I think John Cusack and Stephen Frears made as good a movie as one can possibly make when adapting Nick Hornby’s High Fidelity. I like the movie quite a bit.  Once, when I was watching it with some friends who hadn’t seen it before, one of them asked why the movie wasn’t over when Laura moved back in with Rob. It’s a valid point.  Most romantic comedies would have ended with that. The only problem was that Rob really hadn’t changed yet. He’d made some realizations, and he’d promised to do better, but we haven’t seen him capable of it. This is one element that elevates this film:  It doesn’t let Rob off easy. It’s not too hard on him, in the end, but he has to put forth a lot more effort than most leading men.  

 Another friend who read the book said it was just exactly like the movie, only with more Top 5 lists.  This is mostly true. There’s more to the book, of course.  There’s a lot more to Rob’s relationship with Marie LaSalle in the book. She pops up again and again, though her role isn’t substantially different. One of those times is Rob’s birthday, when he organizes an ad hoc gathering of his “friends.” It isn’t successful—nobody involved seems to have any fun, and all we really learn is that Rob doesn’t really have friends. There’s nothing there that would make for a good movie scene, and it was rightfully dropped.  As were scenes where Rob goes to visit his parents and all the stuff about the fourth breakup on his top 5 list. 

There are some things the movie does better than the book, such as the one-night stand with Marie. In the movie, Rob says he’s not going into details—“who did what to whom”—and he doesn’t.  In the book he says this, then proceeds to describe their awkward foreplay, a strange trip to the bathroom, and he sexual neuroses. It’s actually kind of annoying to read that part, simply because the movie handled it so nicely. But the book needs this sort of glimpse into Rob. We know the Rob in the book much much better than the Rob of the movie. And he’s more of an a-hole than the movie version at that. They’re mostly the same character, though the movie version is softened a bit for our benefit.  There’s one big difference in them: Rob in the book doesn’t commit because he’s afraid of death.

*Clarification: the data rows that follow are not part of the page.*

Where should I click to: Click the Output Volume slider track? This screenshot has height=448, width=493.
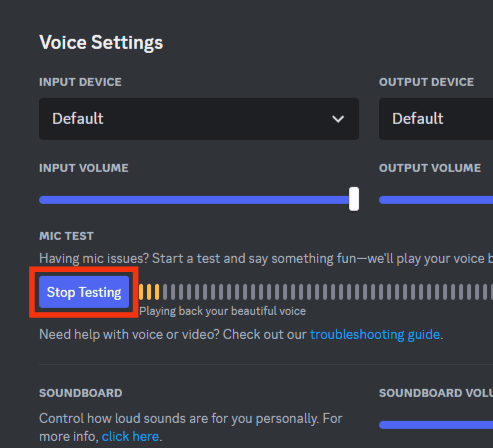[436, 200]
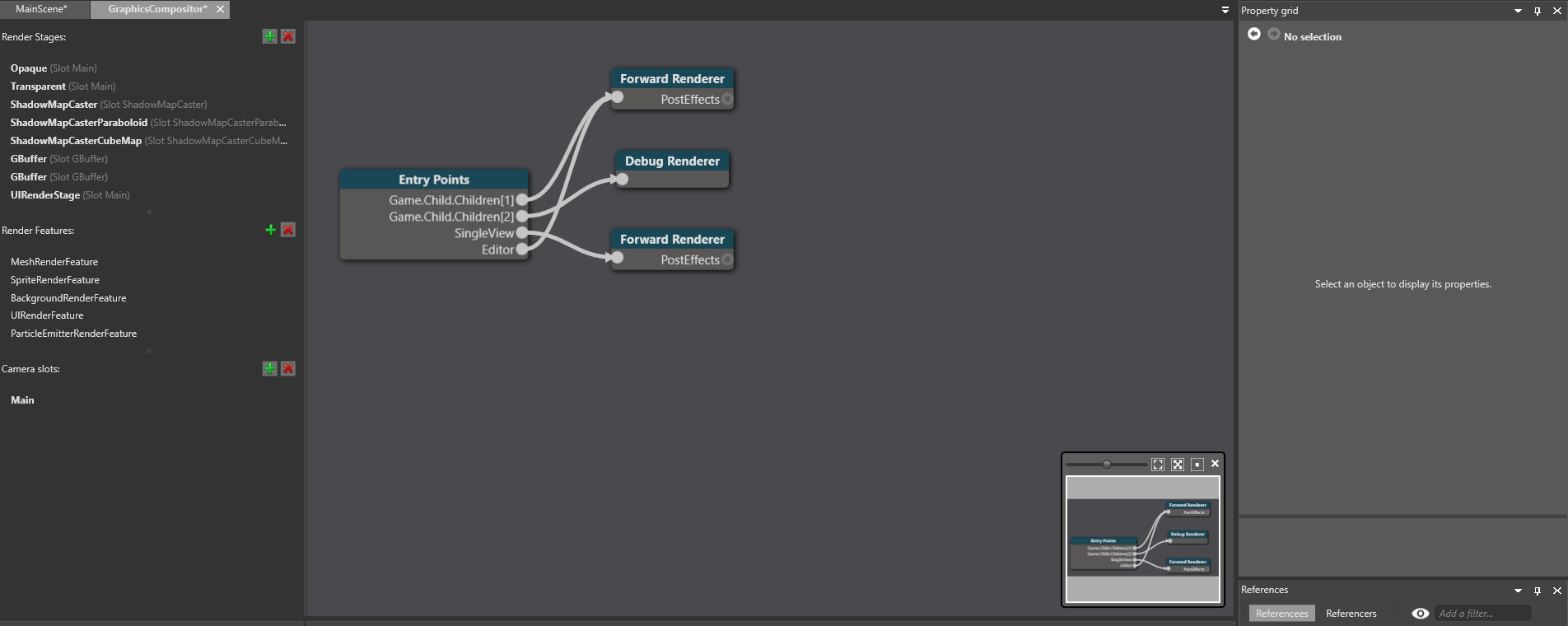Select the Referencees tab

click(x=1281, y=614)
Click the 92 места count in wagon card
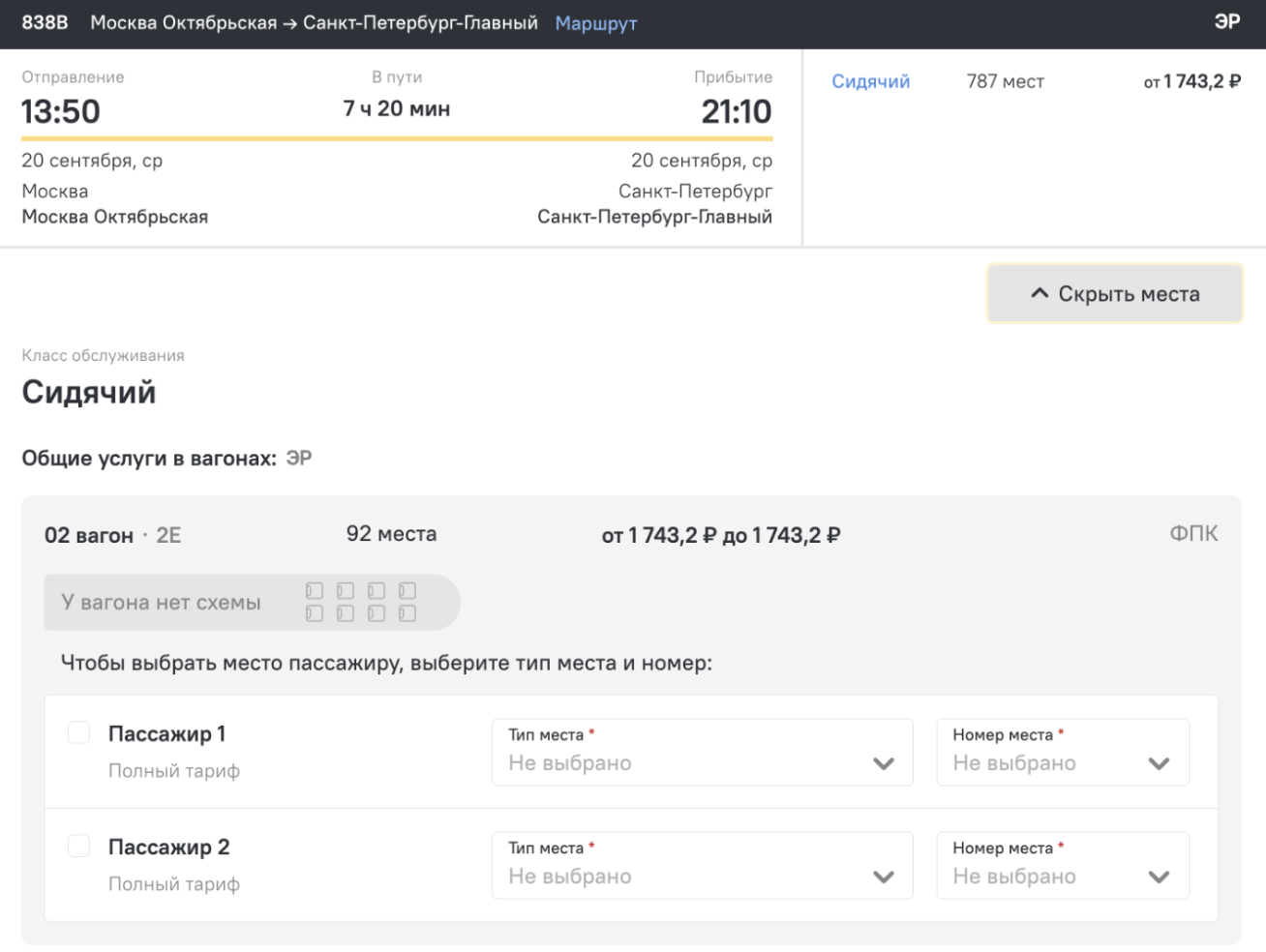 coord(391,534)
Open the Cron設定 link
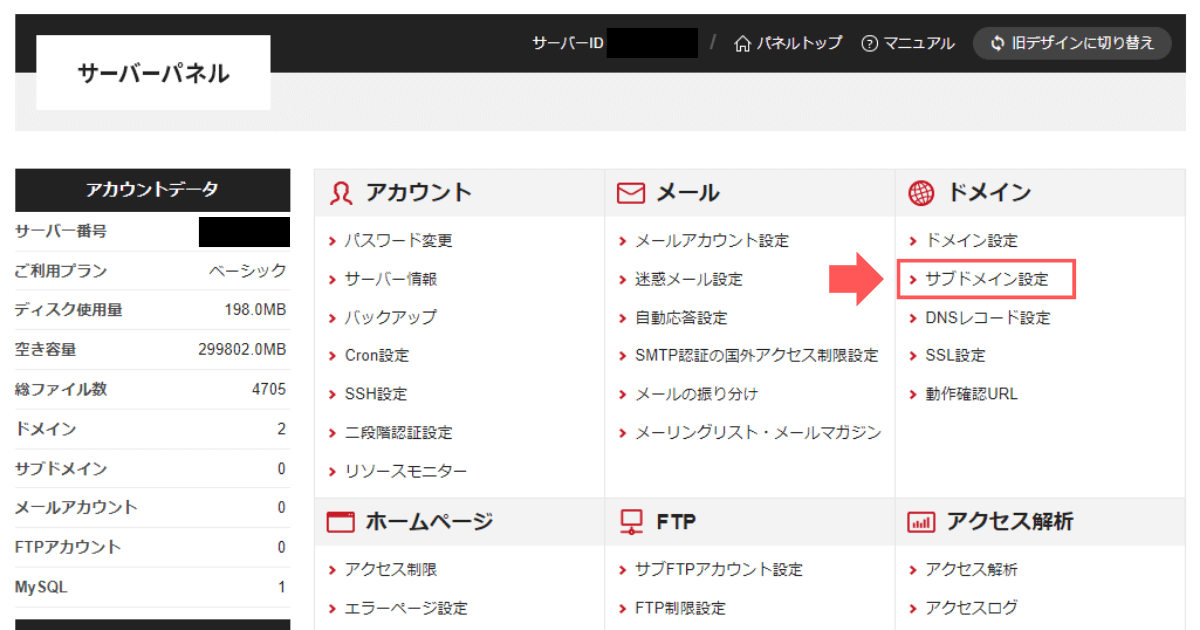The height and width of the screenshot is (630, 1200). (x=380, y=355)
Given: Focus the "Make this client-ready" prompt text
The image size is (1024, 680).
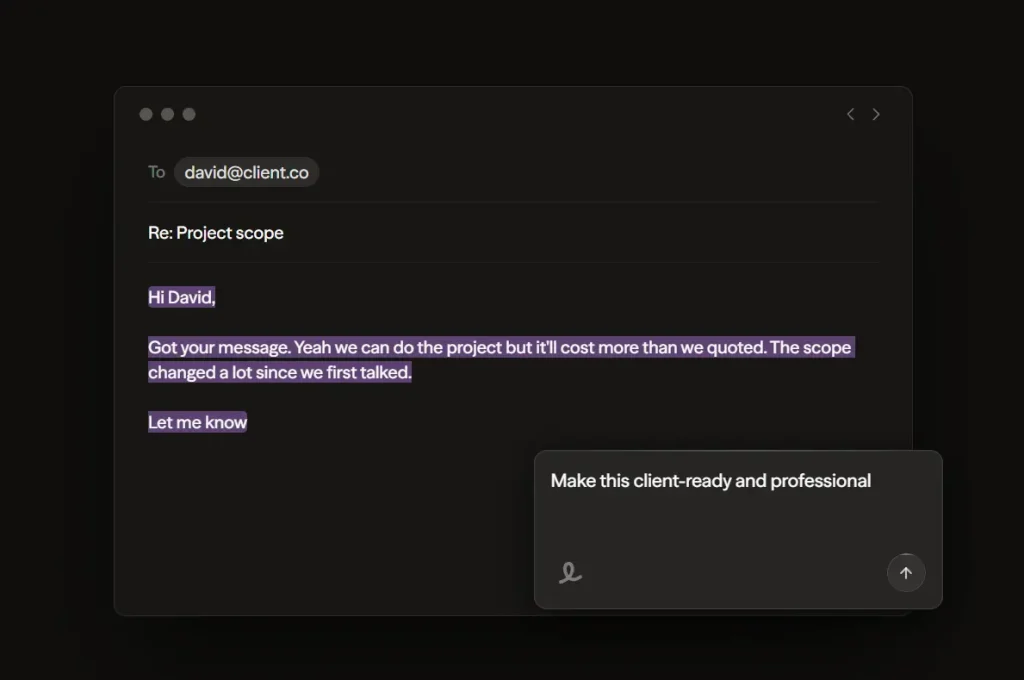Looking at the screenshot, I should click(710, 481).
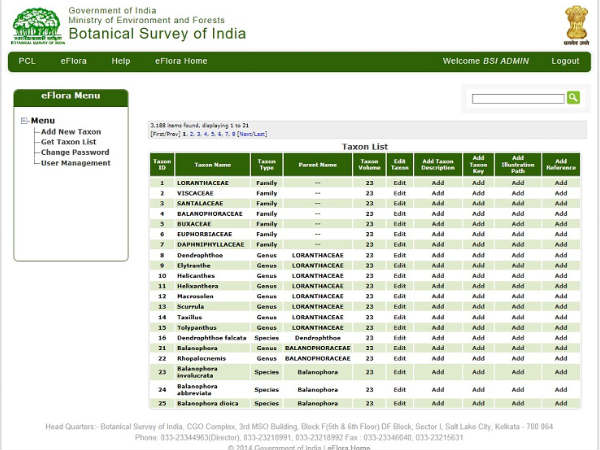Click the national emblem of India icon

click(x=576, y=25)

His low point in the story is when he leaves Laura’s dad’s funeral. He sits on a bench in the rain and realizes his big problem. Both movie and book have this tied overall to the fantasy presented by women he doesn’t really know. He can imagine these women so reality never ruins anything. But with Laura he has the reality, and it can’t match up.  In the book, Hornby's Rob has a strange realization that he’s always been afraid that Laura would die and he’d be alone, though he’d never realized it until then.  It’s strange and out of place and there’s absolutely no build-up to it at all. Even Hornby acknowledges this in a way with the interjection “oh, right! He sleeps with other women because he has a fear of death!—well, I’m sorry, but that’s the way things are.”

I wonder…If I’d read the book before I saw the film, which omits it completely, would I still think it’s strange?

Anyway, all the best stuff between the characters is there in the book, and there’s more of it.  Even things like gestures and body language are there in the prose, which was a bit surprising.  The actors nail their characters. The script gets all the right parts in there.  There’s just more to the book, and that is a good thing. Hornby is able to give a bit more of the everyman philosophy and the feeling of grown up. The change of setting isn’t a big deal (London of the book is Chicago in the movie). The only argument that the film is superior could come from the delivery, from the actors, and direction.  There’s not much of the cinematography to speak of, which is appropriate. This is one of those cases where the adaptation got everything right, and the novel is just going to be superior.